*Your task*: Each entry needs to be reproduced exactly, with none left out.

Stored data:
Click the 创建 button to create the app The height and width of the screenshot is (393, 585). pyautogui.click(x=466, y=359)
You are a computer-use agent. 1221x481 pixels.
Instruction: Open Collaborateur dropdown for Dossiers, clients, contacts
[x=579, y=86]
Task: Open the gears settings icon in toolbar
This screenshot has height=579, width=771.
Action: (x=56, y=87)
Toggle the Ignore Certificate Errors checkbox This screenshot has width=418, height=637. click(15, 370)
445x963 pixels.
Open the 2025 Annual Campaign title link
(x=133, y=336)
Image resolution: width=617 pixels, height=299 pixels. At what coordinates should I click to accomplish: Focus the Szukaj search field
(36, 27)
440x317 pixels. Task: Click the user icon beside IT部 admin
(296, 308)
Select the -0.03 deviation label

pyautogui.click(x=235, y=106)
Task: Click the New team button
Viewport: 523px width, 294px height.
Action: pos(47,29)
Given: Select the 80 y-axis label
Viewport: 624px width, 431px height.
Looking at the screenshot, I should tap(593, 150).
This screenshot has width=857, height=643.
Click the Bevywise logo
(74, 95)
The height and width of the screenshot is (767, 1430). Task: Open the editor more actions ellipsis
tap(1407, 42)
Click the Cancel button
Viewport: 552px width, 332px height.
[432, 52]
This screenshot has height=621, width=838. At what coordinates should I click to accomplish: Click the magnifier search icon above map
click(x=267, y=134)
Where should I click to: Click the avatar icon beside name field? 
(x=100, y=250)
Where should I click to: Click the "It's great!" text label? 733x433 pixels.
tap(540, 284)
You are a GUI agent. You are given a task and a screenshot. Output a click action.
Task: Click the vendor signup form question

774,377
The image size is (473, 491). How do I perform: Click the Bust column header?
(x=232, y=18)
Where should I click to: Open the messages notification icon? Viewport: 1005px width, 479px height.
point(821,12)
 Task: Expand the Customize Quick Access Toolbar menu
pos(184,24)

*The answer*:
Click the 创建 button to create the app The height and width of the screenshot is (393, 585). pyautogui.click(x=466, y=359)
You are a computer-use agent. 1221x481 pixels.
Instruction: Open Collaborateur dropdown for Dossiers, clients, contacts
[x=579, y=86]
Task: Open the gears settings icon in toolbar
This screenshot has height=579, width=771.
Action: (x=56, y=87)
Toggle the Ignore Certificate Errors checkbox This screenshot has width=418, height=637. click(15, 370)
445x963 pixels.
Open the 2025 Annual Campaign title link
(x=133, y=336)
Image resolution: width=617 pixels, height=299 pixels. At what coordinates should I click to accomplish: Focus the Szukaj search field
(36, 27)
440x317 pixels. Task: Click the user icon beside IT部 admin
(296, 308)
Select the -0.03 deviation label

pyautogui.click(x=235, y=106)
Task: Click the New team button
Viewport: 523px width, 294px height.
Action: pos(47,29)
Given: Select the 80 y-axis label
Viewport: 624px width, 431px height.
Looking at the screenshot, I should tap(593, 150).
This screenshot has width=857, height=643.
Click the Bevywise logo
(74, 95)
The height and width of the screenshot is (767, 1430). Task: Open the editor more actions ellipsis
tap(1407, 42)
Click the Cancel button
Viewport: 552px width, 332px height.
[432, 52]
This screenshot has height=621, width=838. At what coordinates should I click to accomplish: Click the magnifier search icon above map
click(x=267, y=134)
Where should I click to: Click the avatar icon beside name field? 
(x=100, y=250)
Where should I click to: Click the "It's great!" text label? 733x433 pixels.
tap(540, 284)
You are a GUI agent. You are given a task and a screenshot. Output a click action.
Task: Click the vendor signup form question

774,377
The image size is (473, 491). How do I perform: Click the Bust column header?
(x=232, y=18)
Where should I click to: Open the messages notification icon? Viewport: 1005px width, 479px height.
point(821,12)
 Task: Expand the Customize Quick Access Toolbar menu
pos(184,24)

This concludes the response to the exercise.